Garry Leonard, a professor of English and cinema at the University of Toronto, posited that a phenomenon known as “commodity fetishism” is at play. He pointed to the example of the “Air” film.
“‘Air’ is a curious celebration of ‘commodity fetishism,’ where the product (sneaker, deodorant, doesn’t matter) is presented as ‘the thing we lack,’” he said via email.
“Feeling like we lack something is the cornerstone of desire, and nothing will directly satisfy it. But objects can be positioned in the ‘space’ of our felt lack … we are buying a fetish, not an object (Marx says we have to turn to religion and sacred objects to understand the commodity). A simple cup becomes a Holy Chalice, a sneaker becomes an ‘Air Jordan.’”

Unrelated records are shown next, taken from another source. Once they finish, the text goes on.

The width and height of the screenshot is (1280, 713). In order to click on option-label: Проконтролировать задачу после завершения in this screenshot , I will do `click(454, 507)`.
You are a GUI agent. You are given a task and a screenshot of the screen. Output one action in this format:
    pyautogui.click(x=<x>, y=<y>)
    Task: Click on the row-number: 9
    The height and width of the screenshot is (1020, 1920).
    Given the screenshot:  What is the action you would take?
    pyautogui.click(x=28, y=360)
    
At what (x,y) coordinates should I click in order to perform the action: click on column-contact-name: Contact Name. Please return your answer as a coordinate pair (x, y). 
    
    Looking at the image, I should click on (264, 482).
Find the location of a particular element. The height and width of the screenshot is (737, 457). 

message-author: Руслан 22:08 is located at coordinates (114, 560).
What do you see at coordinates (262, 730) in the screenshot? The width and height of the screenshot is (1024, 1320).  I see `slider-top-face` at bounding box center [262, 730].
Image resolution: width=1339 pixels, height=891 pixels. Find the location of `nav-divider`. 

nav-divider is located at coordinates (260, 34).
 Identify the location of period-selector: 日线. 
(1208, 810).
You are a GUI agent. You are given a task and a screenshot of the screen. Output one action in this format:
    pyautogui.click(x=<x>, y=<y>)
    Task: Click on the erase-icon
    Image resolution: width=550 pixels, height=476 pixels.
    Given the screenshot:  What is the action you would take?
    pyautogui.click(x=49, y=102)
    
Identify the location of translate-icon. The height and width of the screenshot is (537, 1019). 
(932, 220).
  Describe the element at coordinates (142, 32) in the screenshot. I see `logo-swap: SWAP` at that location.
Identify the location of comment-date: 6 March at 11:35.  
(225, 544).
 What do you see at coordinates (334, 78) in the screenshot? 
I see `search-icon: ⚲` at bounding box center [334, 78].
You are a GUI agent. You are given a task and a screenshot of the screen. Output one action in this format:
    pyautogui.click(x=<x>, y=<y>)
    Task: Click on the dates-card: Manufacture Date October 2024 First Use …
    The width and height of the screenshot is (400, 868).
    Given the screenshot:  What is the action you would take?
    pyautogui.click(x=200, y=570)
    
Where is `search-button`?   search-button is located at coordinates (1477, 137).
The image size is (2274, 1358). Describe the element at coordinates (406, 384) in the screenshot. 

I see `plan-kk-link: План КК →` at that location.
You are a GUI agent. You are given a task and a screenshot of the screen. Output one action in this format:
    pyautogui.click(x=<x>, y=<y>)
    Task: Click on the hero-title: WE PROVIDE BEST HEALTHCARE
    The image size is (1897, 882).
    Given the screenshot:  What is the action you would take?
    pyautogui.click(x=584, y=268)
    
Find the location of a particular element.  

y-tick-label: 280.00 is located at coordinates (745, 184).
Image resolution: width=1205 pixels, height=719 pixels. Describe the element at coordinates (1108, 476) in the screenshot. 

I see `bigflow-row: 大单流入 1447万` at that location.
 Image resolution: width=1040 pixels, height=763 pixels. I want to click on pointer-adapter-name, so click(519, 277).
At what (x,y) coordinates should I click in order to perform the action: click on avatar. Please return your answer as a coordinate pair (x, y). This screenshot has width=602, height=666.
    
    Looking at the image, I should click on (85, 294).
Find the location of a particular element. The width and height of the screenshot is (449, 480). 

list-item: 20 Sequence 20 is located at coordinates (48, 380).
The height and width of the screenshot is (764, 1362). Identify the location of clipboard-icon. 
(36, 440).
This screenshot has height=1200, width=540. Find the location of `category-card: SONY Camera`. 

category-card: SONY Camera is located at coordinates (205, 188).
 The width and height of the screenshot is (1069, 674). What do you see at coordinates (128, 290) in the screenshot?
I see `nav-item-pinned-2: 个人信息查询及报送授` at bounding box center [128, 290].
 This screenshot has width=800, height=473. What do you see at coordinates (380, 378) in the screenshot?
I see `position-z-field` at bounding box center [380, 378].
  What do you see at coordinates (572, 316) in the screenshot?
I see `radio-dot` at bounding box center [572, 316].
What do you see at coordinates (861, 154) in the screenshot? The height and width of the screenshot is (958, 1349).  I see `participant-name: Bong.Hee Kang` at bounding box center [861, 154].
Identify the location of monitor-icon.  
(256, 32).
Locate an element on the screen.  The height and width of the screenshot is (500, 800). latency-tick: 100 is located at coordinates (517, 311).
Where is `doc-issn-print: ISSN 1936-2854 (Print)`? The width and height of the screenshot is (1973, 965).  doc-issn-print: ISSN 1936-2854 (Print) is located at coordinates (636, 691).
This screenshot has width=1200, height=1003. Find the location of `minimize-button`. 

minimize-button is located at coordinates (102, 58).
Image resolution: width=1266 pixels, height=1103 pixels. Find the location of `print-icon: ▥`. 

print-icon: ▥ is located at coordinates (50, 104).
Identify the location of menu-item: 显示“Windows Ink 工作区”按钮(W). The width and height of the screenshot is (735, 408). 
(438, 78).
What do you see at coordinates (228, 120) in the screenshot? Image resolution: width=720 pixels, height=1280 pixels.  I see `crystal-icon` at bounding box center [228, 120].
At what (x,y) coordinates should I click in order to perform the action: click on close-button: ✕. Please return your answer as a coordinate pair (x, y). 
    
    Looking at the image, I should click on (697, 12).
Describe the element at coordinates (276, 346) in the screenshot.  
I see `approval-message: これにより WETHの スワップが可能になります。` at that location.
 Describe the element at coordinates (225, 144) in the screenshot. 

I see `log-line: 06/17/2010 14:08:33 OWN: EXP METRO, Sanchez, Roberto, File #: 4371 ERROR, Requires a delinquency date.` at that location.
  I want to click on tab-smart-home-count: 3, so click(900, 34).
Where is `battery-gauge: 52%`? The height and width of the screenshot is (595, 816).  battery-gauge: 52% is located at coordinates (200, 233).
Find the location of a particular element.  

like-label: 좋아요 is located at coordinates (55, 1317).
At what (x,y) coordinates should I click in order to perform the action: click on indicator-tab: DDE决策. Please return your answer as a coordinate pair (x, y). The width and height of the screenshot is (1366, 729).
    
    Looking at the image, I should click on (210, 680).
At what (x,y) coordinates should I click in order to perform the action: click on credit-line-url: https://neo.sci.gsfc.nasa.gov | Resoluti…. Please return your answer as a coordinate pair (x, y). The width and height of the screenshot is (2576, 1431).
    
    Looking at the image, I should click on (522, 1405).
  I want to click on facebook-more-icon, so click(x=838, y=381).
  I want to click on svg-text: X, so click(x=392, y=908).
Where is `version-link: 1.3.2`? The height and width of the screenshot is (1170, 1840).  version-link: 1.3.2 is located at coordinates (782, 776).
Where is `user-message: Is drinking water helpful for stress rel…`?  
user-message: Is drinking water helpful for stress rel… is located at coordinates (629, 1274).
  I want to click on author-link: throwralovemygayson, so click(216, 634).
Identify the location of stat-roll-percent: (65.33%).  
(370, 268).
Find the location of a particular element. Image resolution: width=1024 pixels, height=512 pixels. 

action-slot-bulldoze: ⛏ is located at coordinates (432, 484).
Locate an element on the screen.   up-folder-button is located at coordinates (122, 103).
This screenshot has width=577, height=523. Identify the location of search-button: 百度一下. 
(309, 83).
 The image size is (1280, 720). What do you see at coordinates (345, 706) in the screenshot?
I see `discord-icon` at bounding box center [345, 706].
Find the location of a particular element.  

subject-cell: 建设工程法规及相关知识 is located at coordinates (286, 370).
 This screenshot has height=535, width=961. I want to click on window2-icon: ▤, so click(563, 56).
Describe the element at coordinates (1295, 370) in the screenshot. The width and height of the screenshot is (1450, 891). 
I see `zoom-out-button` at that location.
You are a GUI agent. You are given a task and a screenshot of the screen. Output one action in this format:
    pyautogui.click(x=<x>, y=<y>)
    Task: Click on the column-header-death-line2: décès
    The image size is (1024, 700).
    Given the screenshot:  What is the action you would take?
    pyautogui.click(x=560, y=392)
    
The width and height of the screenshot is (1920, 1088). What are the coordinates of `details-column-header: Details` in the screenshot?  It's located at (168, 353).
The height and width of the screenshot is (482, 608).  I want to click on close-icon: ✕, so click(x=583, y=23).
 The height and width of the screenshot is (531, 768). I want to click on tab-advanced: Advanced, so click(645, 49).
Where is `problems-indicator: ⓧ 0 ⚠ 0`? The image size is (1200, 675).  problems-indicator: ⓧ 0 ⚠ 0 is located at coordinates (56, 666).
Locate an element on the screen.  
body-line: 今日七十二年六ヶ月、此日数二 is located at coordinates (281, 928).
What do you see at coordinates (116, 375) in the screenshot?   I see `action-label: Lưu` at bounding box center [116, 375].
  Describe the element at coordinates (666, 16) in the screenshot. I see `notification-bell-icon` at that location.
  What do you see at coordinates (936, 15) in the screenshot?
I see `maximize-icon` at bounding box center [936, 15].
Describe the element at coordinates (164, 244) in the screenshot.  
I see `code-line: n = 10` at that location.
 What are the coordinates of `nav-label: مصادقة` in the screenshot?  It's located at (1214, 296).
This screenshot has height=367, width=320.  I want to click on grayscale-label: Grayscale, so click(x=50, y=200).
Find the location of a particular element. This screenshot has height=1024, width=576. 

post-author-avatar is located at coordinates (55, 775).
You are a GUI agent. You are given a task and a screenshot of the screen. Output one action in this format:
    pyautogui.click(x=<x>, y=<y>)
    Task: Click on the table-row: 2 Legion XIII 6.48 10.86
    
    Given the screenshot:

Filmmaker/adman Avrich described the situation in similar but starker terms.
“I don’t think people consciously plan to see movies about products. They get seduced by a brand pedigree and promise that they desperately hope lives up to their experience with the actual brand … There is no one on planet Earth who feels satiated by a movie about a product.”
A cautionary addendum: the product-to-film phenomenon doesn’t necessarily work the other way. The 1982 Atari video game for “E.T.,” released mere months after the hit movie, was one of the biggest flops in gaming history, slammed by both critics and consumers. Thousands of unsold cartridges were ultimately buried in landfill.